— ACTION ITEM —
Pull every line with "Select" from the data below and copy it.

— GIVEN DATA —
Segment Open

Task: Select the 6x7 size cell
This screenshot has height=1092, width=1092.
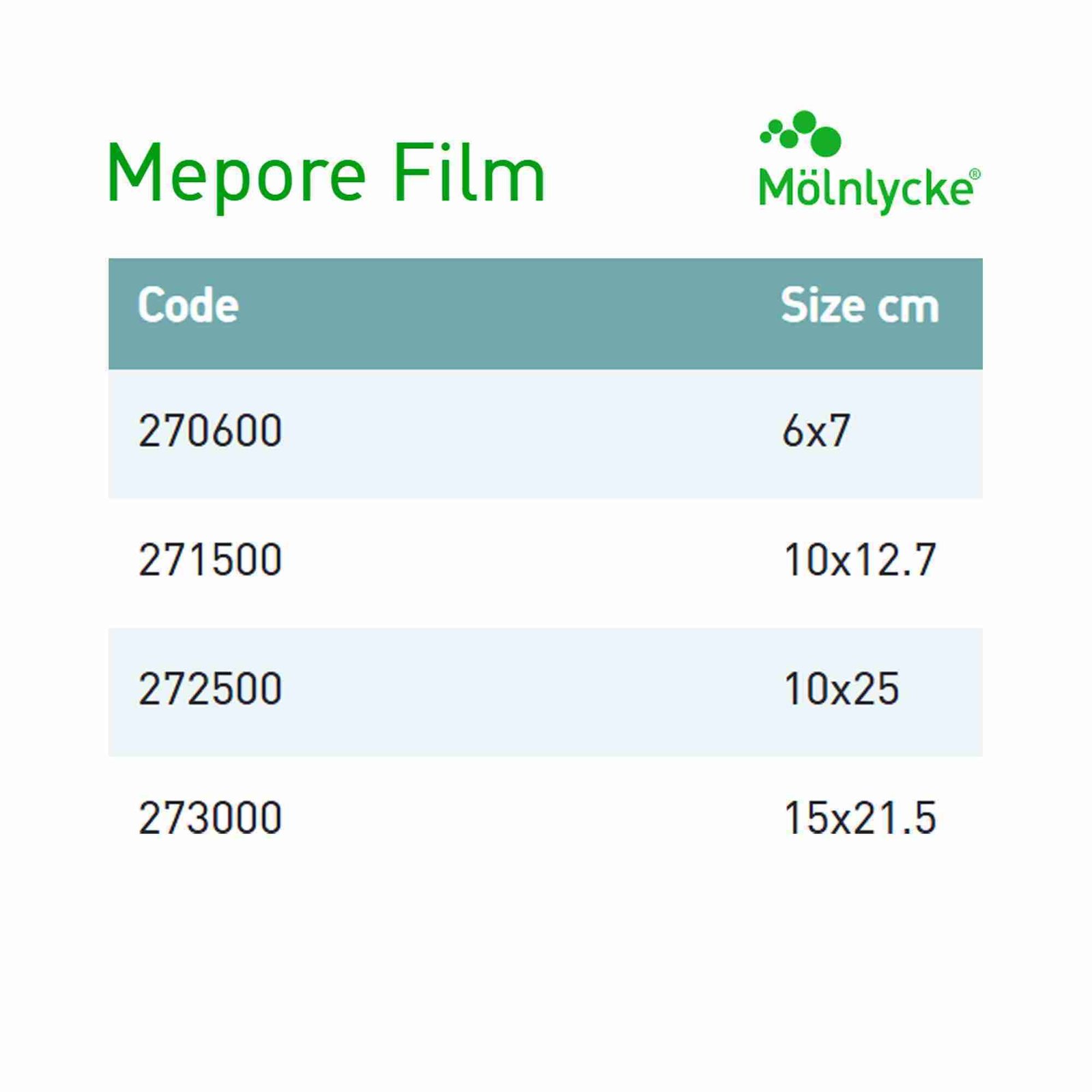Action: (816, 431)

Segment Closed
Segment Open

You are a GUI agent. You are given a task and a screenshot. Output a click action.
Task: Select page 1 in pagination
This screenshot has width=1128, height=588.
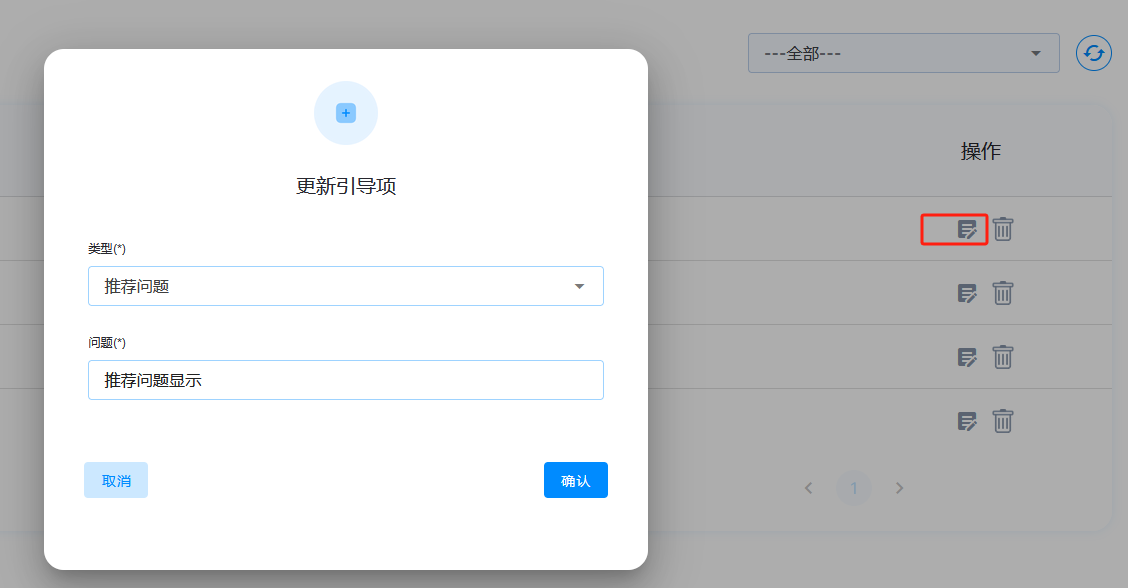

Segment Closed

— RESULT FOR THIS TASK —
Task: Select the 6x7 size cell
Task: Select page 1 in pagination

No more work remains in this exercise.